#### [Task to carry out]
Only the lines from the beginning of the entries through the one with "Privacy (14, 2290)" should be written out, please, exactly and without any pictures.

╔══

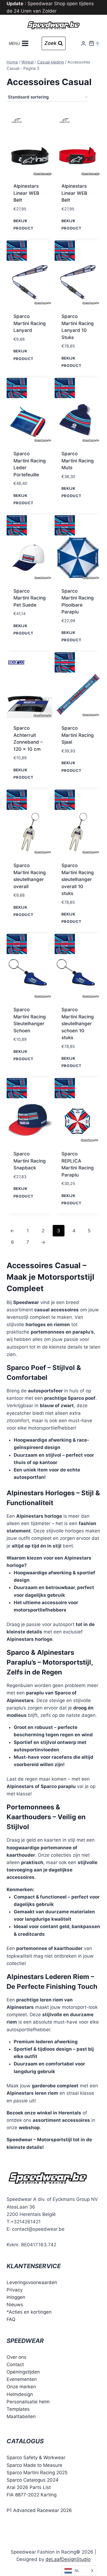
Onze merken (21, 2386)
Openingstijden (23, 2372)
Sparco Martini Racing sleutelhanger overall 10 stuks (77, 879)
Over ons (16, 2357)
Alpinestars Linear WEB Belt (26, 193)
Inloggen (16, 2297)
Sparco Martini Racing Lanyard (29, 323)
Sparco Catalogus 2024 (32, 2480)
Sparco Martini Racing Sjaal (77, 735)
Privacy (14, 2290)
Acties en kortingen (30, 2312)
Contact (15, 2364)
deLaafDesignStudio (68, 2559)
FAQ (11, 2319)
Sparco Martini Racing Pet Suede (29, 598)
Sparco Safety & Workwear (36, 2457)
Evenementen (22, 2379)
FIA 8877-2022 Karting (32, 2494)
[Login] (83, 43)
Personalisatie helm (28, 2401)
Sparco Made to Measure (34, 2465)
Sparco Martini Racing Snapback (29, 1160)
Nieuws (15, 2304)
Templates (18, 2409)
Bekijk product (23, 224)
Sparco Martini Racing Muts (77, 460)
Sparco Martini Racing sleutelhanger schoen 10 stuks (77, 1023)
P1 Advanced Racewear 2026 (39, 2510)
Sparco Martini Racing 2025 (37, 2472)
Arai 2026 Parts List (29, 2487)
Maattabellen (21, 2416)
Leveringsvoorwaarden (32, 2282)
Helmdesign (20, 2394)
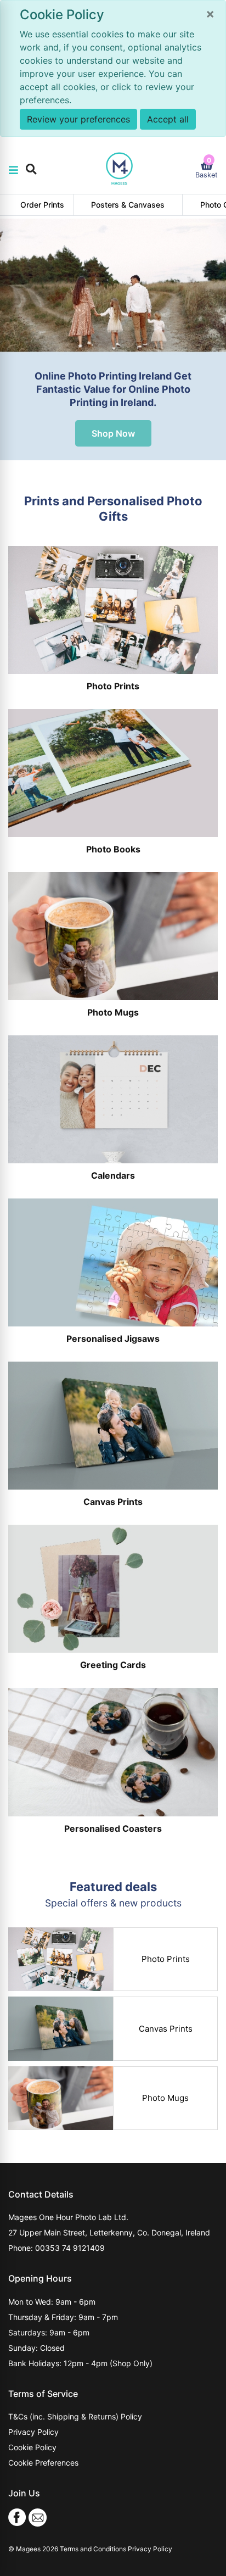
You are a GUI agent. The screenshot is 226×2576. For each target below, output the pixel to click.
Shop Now (113, 433)
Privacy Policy (33, 2431)
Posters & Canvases (128, 204)
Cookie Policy (32, 2447)
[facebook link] (17, 2516)
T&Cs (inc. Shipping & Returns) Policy (75, 2416)
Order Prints (42, 204)
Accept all (168, 119)
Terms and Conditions (93, 2549)
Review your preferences (78, 119)
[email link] (38, 2516)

╚══

#### [Answer box]
Onze merken (21, 2386)
Openingstijden (23, 2372)
Sparco Martini Racing sleutelhanger overall 10 stuks (77, 879)
Over ons (16, 2357)
Alpinestars Linear WEB Belt (26, 193)
Inloggen (16, 2297)
Sparco Martini Racing Lanyard (29, 323)
Sparco Catalogus 2024 (32, 2480)
Sparco Martini Racing Sjaal (77, 735)
Privacy (14, 2290)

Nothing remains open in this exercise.